* [TEXT SEGMENT]
>>>>

I decided to approach the sysops instead.  On my computer I 
carefully composed a text-file suggesting we meet and explaining 
my intentions and my sympathy towards hackers.  Then I called the 
Box, uploaded the text to Wintermute in the private file-transfer 
section, logged off, and crossed my fingers.
     
     I called back the next day, adrenalin rushing as soon as I 
saw that I had private mail from the sysops.  But it was only a 
message achnowledging that they'd received the file.  I called 
back again the following day.  No answer.  I called later in the 
week.  Still nothing.
     
     My nerves were frazzling, but at least the waiting gave me 
time to browse the message bases and get a better picture of the 
board.  Slowly I began to figure out what any seasoned member of 
the computer underground would have sussed at first glance:  the 
Cardboard Box was a hack/phreak board, dedicated primarily to the 
mutual education of its members in the arts of second-story 
telecommunications.  According to Northern Illinois University 
criminologist Gordon Meyer (I downloaded his masters thesis from 
the Box's database), there are roughly a hundred such boards in 
existence, varying widely in quality (the wares boards, where 
uploading and downloading pirated software is the main activity, 
outnumber the h/p's by about 20 to 1).
     
     I also got to know the players.  There was the Fone Ranger 
who called in regularly from Chicago to rant about the lameness of 
"warez dOOdz".  There were one or two other out-of-staters, and 
occasionally someone would drop in from England or Switzerland.  
The rest of the 20 or so regulars were spread out between Long 
Island and far Manhattan--not a huge area, but diverse.  When 
Exile, and inner-city caller of color, referred to A-TNT with the 
generic "nigga," he got back a clueless response from the 'burban 
Big Kahuna to the effect that the kid didn't appear to be black in 
any of the pictures he'd seen.  In the obligatory MUSIC section, 
similar culture clashes flared and fizzled--the Mechanic, calling 
from the heart of the Boogie Down Bronx, went toe-to-toe with the 
metalheads and prog-rockers for a while in fuck-you defenses of 
hip hop, house, and reggae.  Then he gave up in a confession of 
secret love for Genesis and Phil Collins.
     
     I was learning all kinds of things.  Except why the sysops 
weren't responding to my letter.  A week had passed since I 
uploaded it.  I called again, planning to leave a another anxious, 
nudgy message.  Instead, there it was.  Contact.

<<<<

* [EXERCISE INSTRUCTIONS]
1/ Quote the passage about the Cardboard Box from "My nerves were" to "about 20 to 1).".
2/ In the passage about the Cardboard Box, what gave the narrator the chance to get a better picture of the board? Answer in one to three sentences.
3/ Carry on the account of contacting the Cardboard Box sysops, starting after its final sentence.

* [MATERIAL PROVIDED]

>>>>

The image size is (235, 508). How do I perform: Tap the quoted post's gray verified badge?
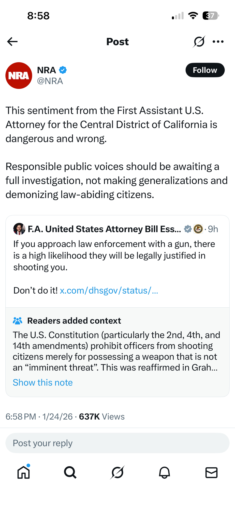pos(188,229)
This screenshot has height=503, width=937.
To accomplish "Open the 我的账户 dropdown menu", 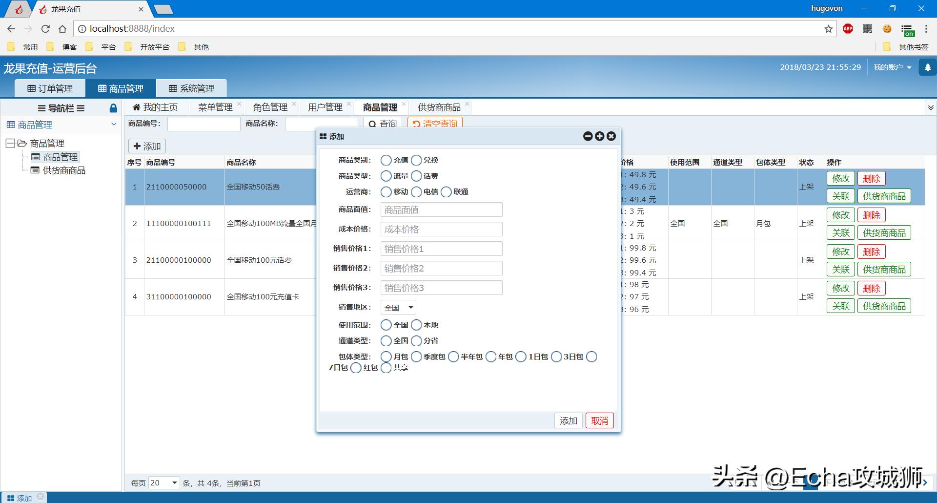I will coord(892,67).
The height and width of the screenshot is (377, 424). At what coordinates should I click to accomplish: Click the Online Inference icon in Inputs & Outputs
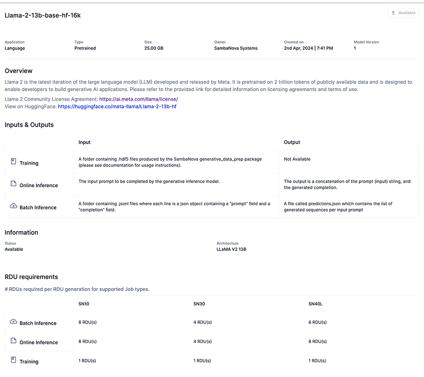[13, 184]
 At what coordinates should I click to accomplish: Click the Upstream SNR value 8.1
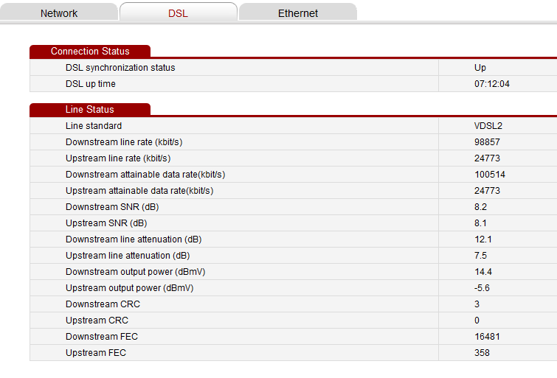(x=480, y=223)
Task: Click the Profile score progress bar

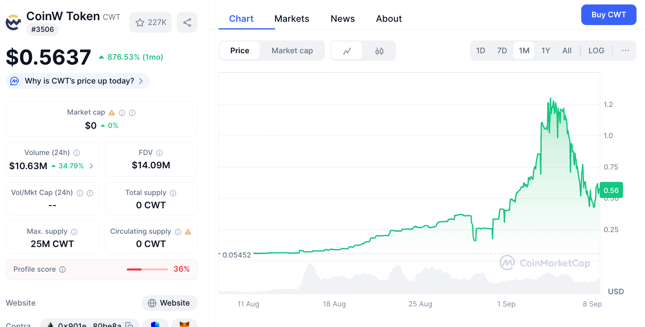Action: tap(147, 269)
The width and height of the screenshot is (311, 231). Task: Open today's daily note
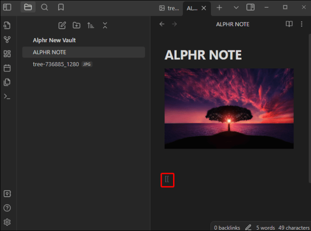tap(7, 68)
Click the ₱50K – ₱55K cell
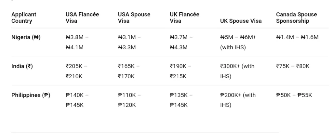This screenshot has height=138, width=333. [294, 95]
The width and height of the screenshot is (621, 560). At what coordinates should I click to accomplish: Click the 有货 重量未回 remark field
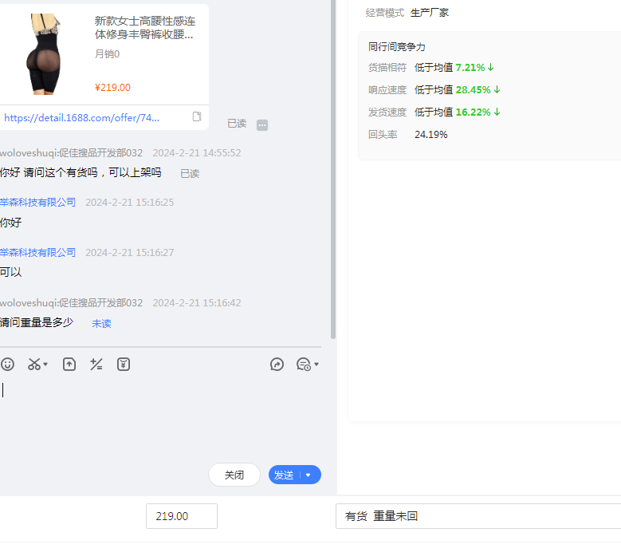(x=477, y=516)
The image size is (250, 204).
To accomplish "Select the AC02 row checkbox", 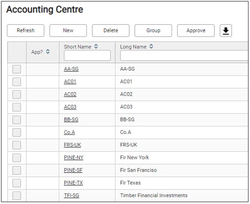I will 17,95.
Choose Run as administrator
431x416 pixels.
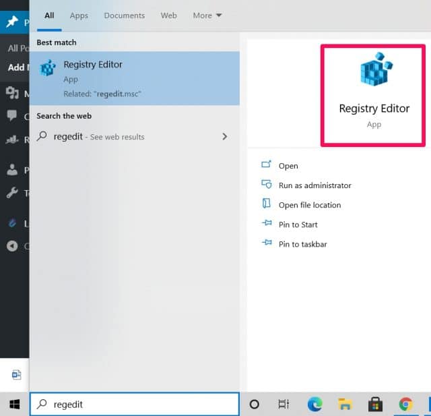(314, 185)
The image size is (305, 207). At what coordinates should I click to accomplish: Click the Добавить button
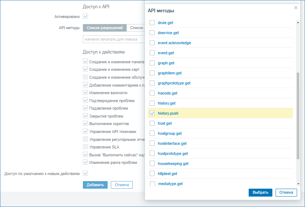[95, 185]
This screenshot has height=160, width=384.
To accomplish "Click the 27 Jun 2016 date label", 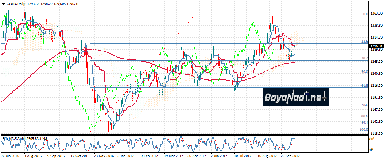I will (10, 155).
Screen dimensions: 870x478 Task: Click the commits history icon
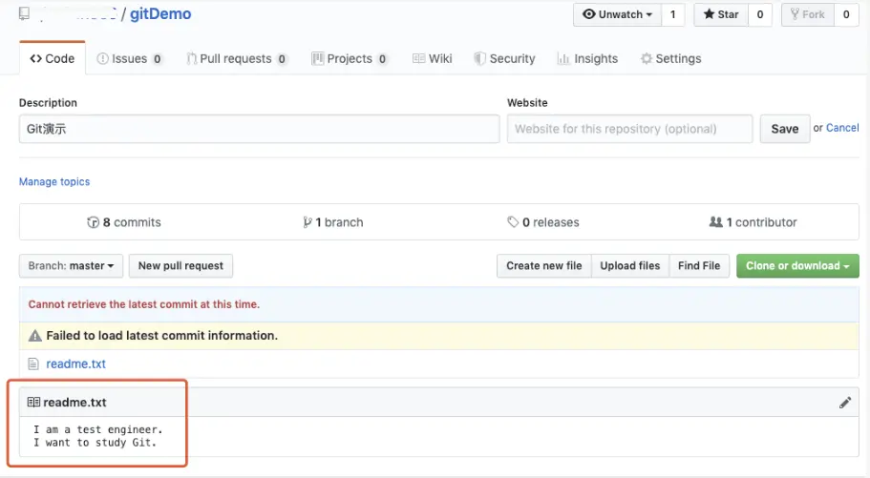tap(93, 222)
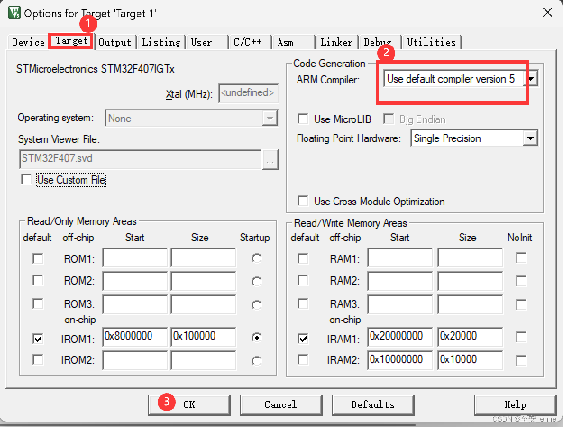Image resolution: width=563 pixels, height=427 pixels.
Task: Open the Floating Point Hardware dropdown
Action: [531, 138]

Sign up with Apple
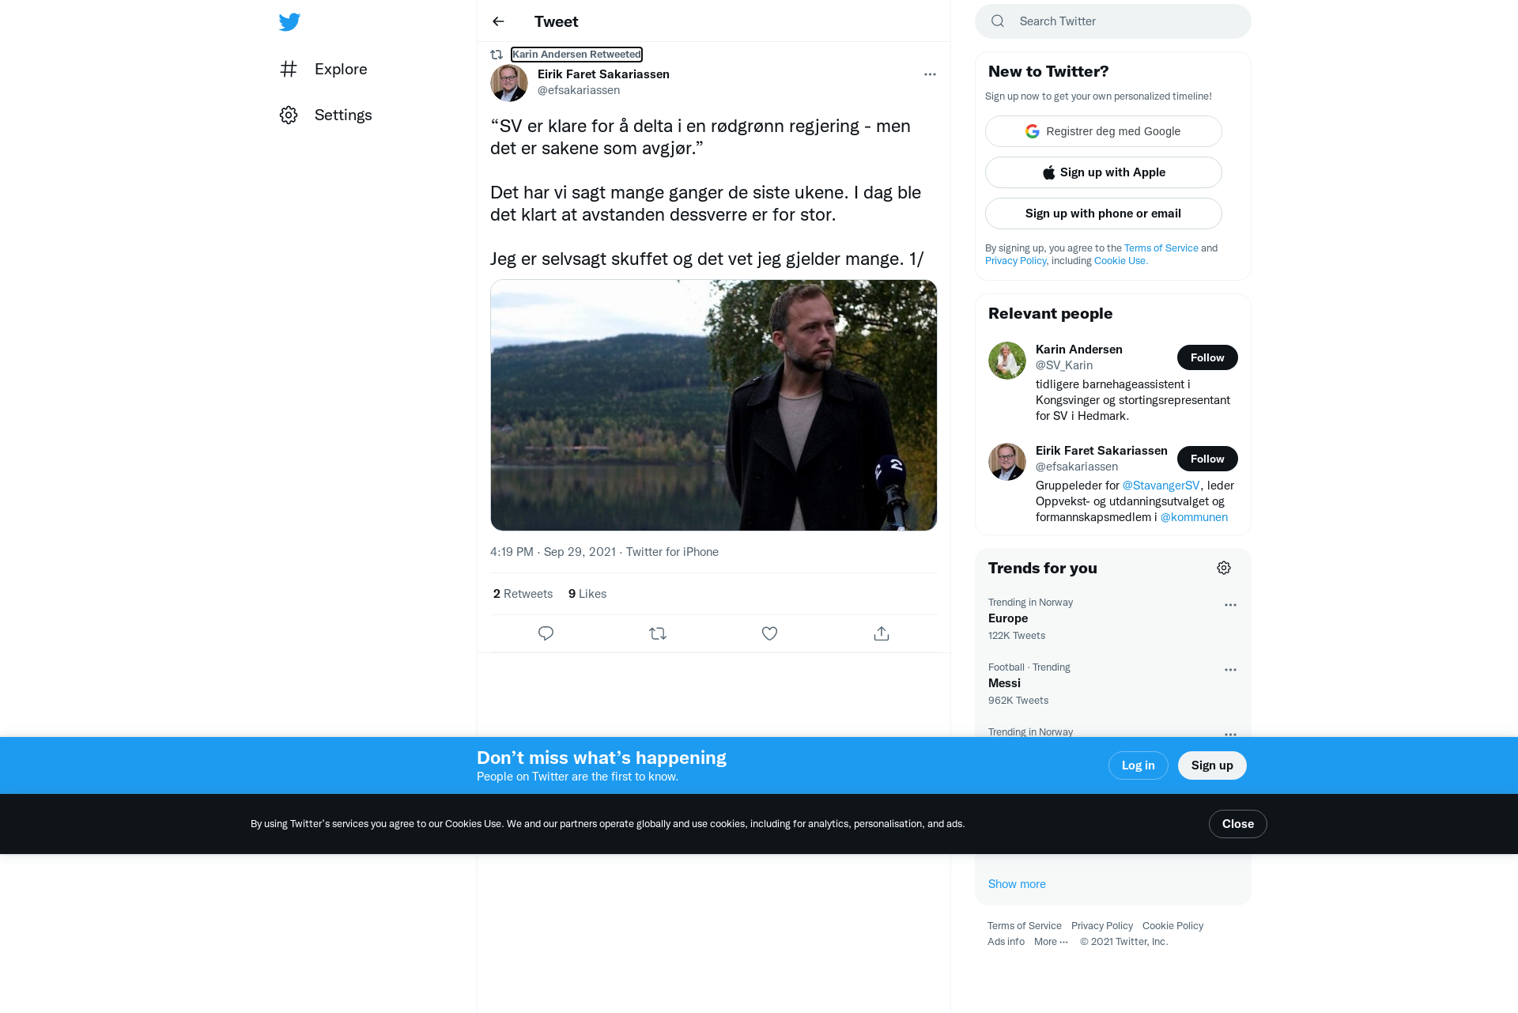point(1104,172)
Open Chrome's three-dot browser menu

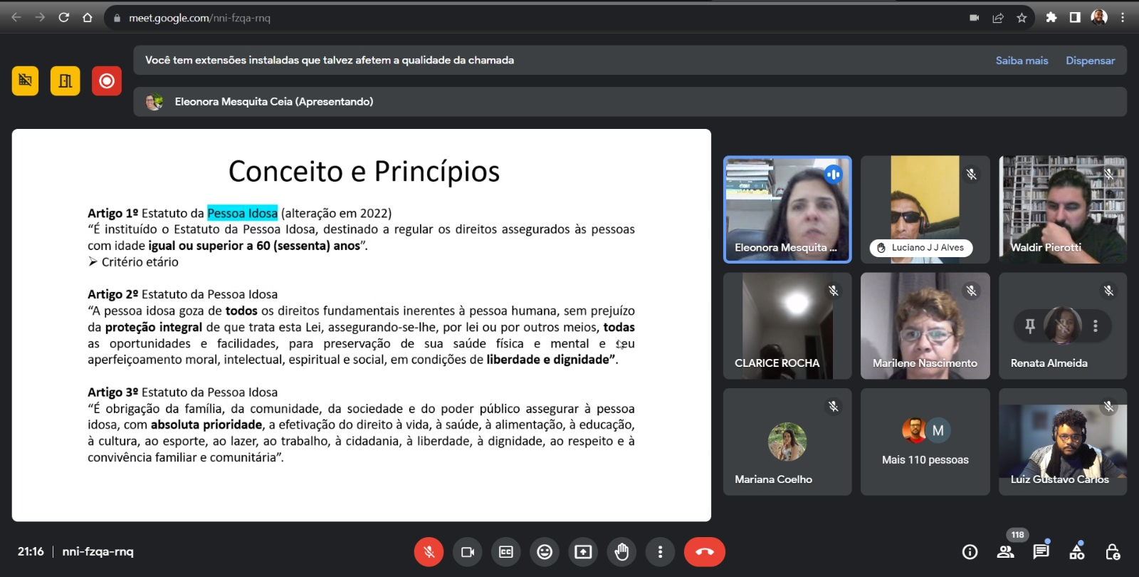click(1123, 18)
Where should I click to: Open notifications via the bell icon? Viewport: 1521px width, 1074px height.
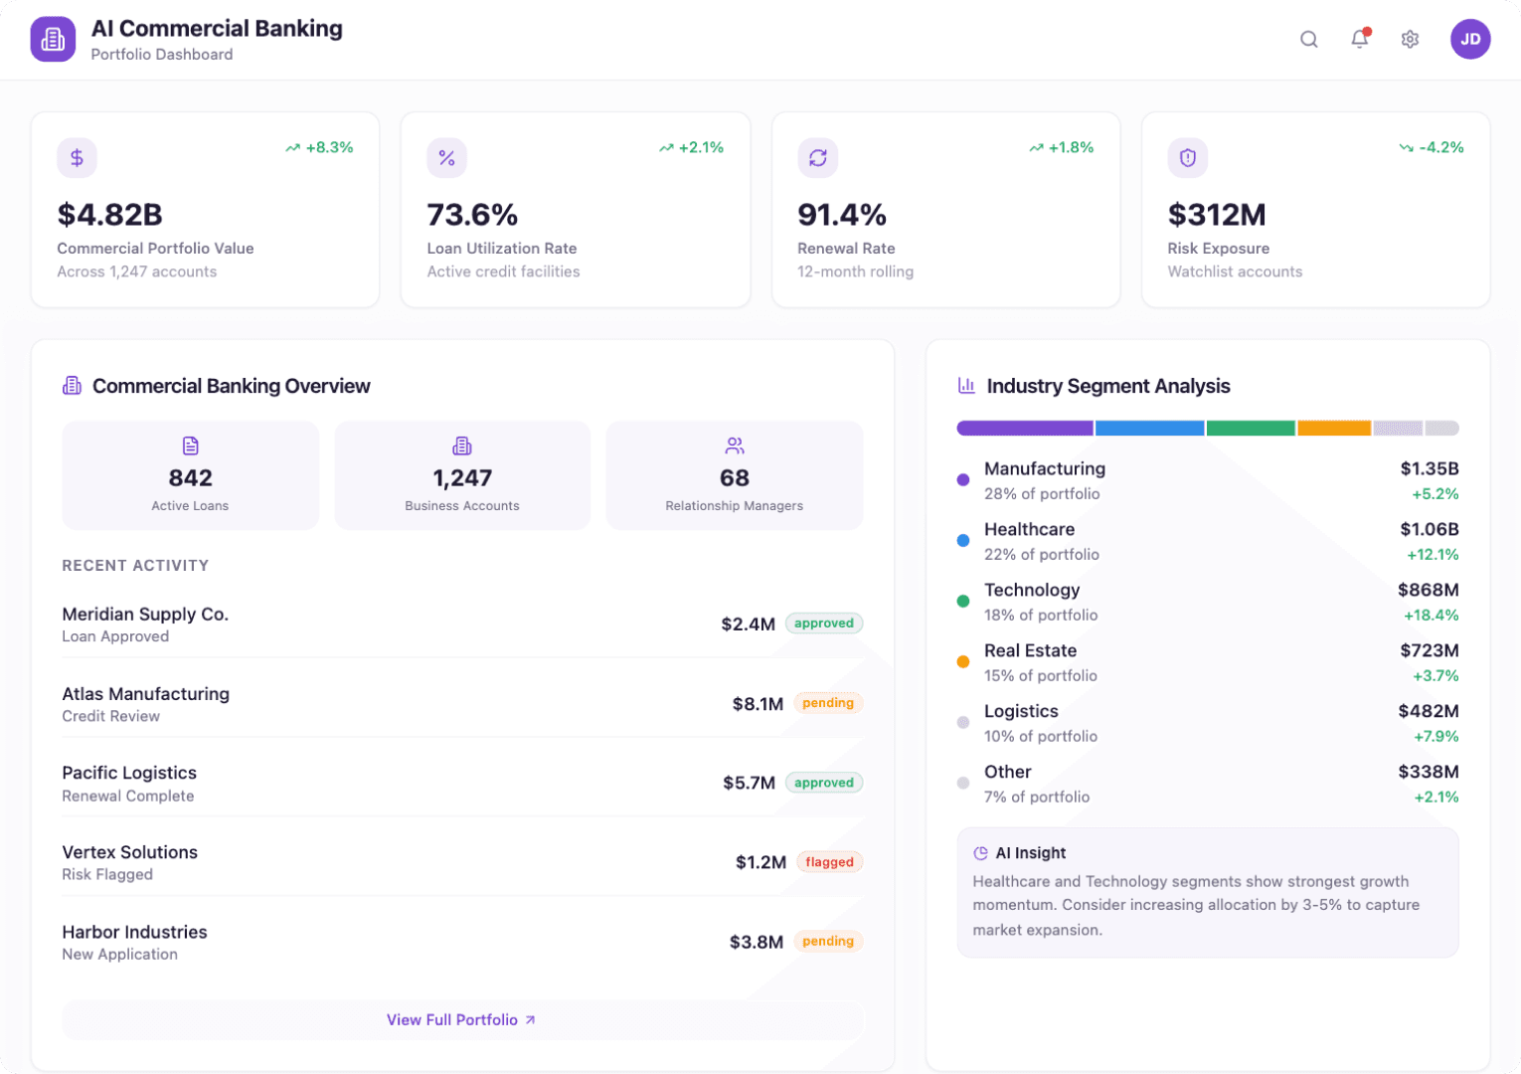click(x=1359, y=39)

<<<<

* [YOUR WRITTEN ANSWERS]
1/
My nerves were frazzling, but at least the waiting gave me 
time to browse the message bases and get a better picture of the 
board.  Slowly I began to figure out what any seasoned member of 
the computer underground would have sussed at first glance:  the 
Cardboard Box was a hack/phreak board, dedicated primarily to the 
mutual education of its members in the arts of second-story 
telecommunications.  According to Northern Illinois University 
criminologist Gordon Meyer (I downloaded his masters thesis from 
the Box's database), there are roughly a hundred such boards in 
existence, varying widely in quality (the wares boards, where 
uploading and downloading pirated software is the main activity, 
outnumber the h/p's by about 20 to 1).

2/ The narrator was waiting for the sysops to reply to the uploaded letter. That waiting left time to browse the message bases, which gave a better picture of the board.

3/
FROM:  WINTERMUTE
TO:  DR. BOMBAY
SUBJECT:  ARTICLE...
A REPLY TO #284
______________________
UMM...Well...OK I might be able to 
manage me X25 Warrior and Big Kahuna
meeting you (sorry we cant give out 
addresses or phone #s)...I have a few 
conditions...dont put any real handles or
board names...also...I would appreciate it
if you would say clearly that hackers don't
destroy anything on a system, they just
want to learn how to use it...also...A
contribution to the BBS for a 38,000 BAUD
modem would be appreciated!

     I didn't kick my heels because there wasn't enough room under 
my desk.  I just sent Wintermute a message saying I didn't think 
SPIN would cough up modem money but the other conditions would be 
no problem.
     
     After all, why not help clean up the hackers' public image?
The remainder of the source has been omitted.